18 Dezember 2017

Erlass des Gesundheitsministeriums NRW zur Arztbegleitung von Heimbewohnern löst keine Probleme

Das für die Heimaufsicht in Nordrhein-Westfalen zuständige Ministerium für Gesundheit, Emanzipation, Pflege und Alter (MGEPA) hat in einem Erlass vom 20.6.2016 (Az. 415-5427) die Rechtsauffassung vertreten, dass die Begleitung zum Arzt eine Regelleistung der Pflegeversicherung darstelle.

Sie müsse daher von den Trägern stationärer Pflegeeinrichtungen erbracht werden, finanziert aus den bisherigen Vergütungen für allgemeine Pflegeleistungen.
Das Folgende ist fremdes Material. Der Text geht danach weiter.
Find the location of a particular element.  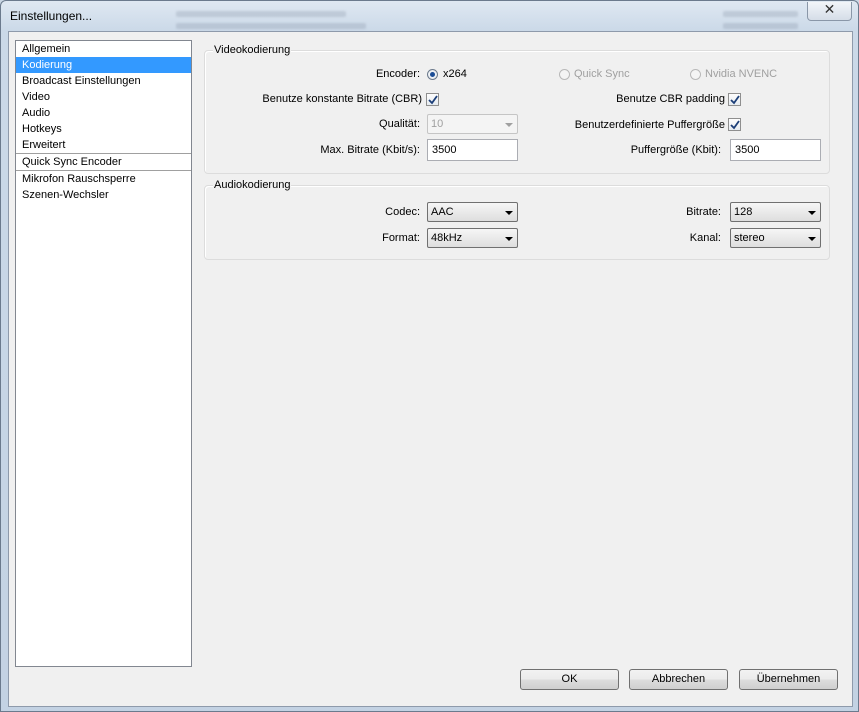

custom-buffer-label: Benutzerdefinierte Puffergröße is located at coordinates (650, 125).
Der Grund für die Änderung seiner Rechtsauffassung (im Erlass vom 16.10.2013 hatte das Ministerium bei gleicher Rechtslage in Nordrhein-Westfalen noch das Gegenteil verkündet) war eine Entscheidung des Hessischen Verwaltungsgerichtshofes vom 24.03.2015 (10 A 272/14).

Danach gehöre es im Rahmen der Sicherstellung der haus- und fachärztlichen Betreuung zu den von der Heimaufsicht ordnungsrechtlich zu ahndenden Pflichten der Heimbetreiber, erforderlichenfalls Bewohnern durch eigene Beschäftigte ohne Zusatzentgelt in eine ärztliche Praxis zu begleiten. Das Landesgesetz über die Befugnisse der Heimaufsicht und der Landesrahmenvertrag zwischen den Pflegekassen und den Heimbetreiberverbänden gem. § 75 SGB XI seien in NRW ganz ähnlich wie in Hessen, so das MGEPA.

Das bedeutet jedoch nicht, dass sich an der bisherigen Praxis des Hin- und Herschiebens der Verantwortung für die Arztbegleitung irgendetwas ändern wird. Nur die Ausreden der Heimbetreiber, warum es nicht möglich sei, dürften kreativer werden.

Um wirklich Klarheit zu schaffen, müsste ein bundes- oder landesgesetzlicher Anspruch der Bewohner auf Arztbegleitung eingeführt werden. Das will natürlich niemand. Ein solcher Anspruch müsste durch einen höheren Anteil in den Kostensätzen der Heime realisiert werden. Das sähe das Ministerium gern. Aber die Verbände der Leistungsanbieter und die der Pflegekassen und Sozialhilfeträger machen bei den derzeit stattfindenden Verhandlungen über den Landesrahmenvertrag nach dem SGB XI in NRW keine Anstalten, eine derartige Vereinbarung zu treffen. Die Kostenträger wollen nicht mehr Geld ausgeben; die Heimträger wollen sich nicht verpflichten, entsprechendes Personal bereitzustellen.

Das sollen sie aus der Sicht des Gesundheitsministeriums auch gar nicht, eine einseitige Belastung der Pflegeeinrichtungen wäre nicht sachgerecht, heißt es im Erlass. Die Verpflichtung der Einrichtung zur Begleitung zu notwendigen ärztlichen Besuchen sei zwar zukünftig als Regelleistung anzusehen, jedoch nachrangig. Vorrangig bestünden die Pflichten der Ärzte, Hausbesuche in den Heimen durchzuführen sowie der Angehörigen oder sonstiger geeigneter Begleitpersonen zur Sicherstellung der Begleitung: „Die Angehörigen sollen nicht durch ein zusätzliches kostenfreies Leistungsangebot zum Nachteil der Einrichtung entlastet werden, da es für die Einrichtungen eine unverhältnismäßige finanzielle Belastung darstellen könnte.“

Also bleibt alles beim Alten: es wird allenfalls etwas genauere Begründungen dafür geben, warum die Einrichtungen gerade kein Personal für die Arztbegleitung zur Verfügung haben (um einer heimaufsichtlichen Verfügung zu entgehen) und warum die Hausärzte gerade keinen Hausbeuch im Heim durchführen können. Berufsbetreuer werden auch weiterhin aufgefordert werden, Arztbegleitungen auch dann durchzuführen, wenn sie nicht dazu verpflichtet sind, weil keine ärztliche Aufklärung persönlich vorgenommen werden muss.

Das Gesundheitsministerium hat keine politischen Mittel, die Pflegekassen und die Sozialhilfeträger zu veranlassen, mehr Geld für die Arztbegleitung bereitzustellen. Also wird markig mit dem Einsatz der Heimaufsicht gedroht. Diese Drohung ist aber nur ein Zeichen der Hilflosigkeit im Düsseldorfer Gesundheitsministerium.